DOCUMENT TEXT
________________
Filtering Stations¶

The Filters object lets you narrow down which hydrological stations are returned by any spatial or list-based query. Every field is optional — omitting a field (or passing None) means no constraint is applied for that dimension. When you supply more than one field, all constraints are combined with AND logic.

The `Filters` Dataclass¶

from colombia_hydrodata import Filters

Filters(
    category=None,
    department=None,
    municipality=None,
    status=None,
    owner=None,
    hydrographic_area=None,
    hydrographic_zone=None,
    hydrographic_subzone=None,
)

Parameter	Type	Example value
`category`	`str`	`"Limnigráfica"`
`department`	`str`	`"Antioquia"`
`municipality`	`str`	`"Medellín"`
`status`	`str`	`"Activa"`
`owner`	`str`	`"IDEAM"`
`hydrographic_area`	`str`	`"Magdalena - Cauca"`
`hydrographic_zone`	`str`	`"Alto Magdalena"`
`hydrographic_subzone`	`str`	`"Río Bogotá"`

None means no filter

Every parameter defaults to None. A None value is simply ignored during filtering — it does not exclude stations that lack that attribute.
________________
RAW DATA
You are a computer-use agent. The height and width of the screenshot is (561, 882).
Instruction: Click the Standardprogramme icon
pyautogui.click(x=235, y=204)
________________
AIM
In the station-filtering documentation, how are the constraints combined when more than one field of the Filters object is supplied?

WRITTEN REPLY
They are combined with AND logic.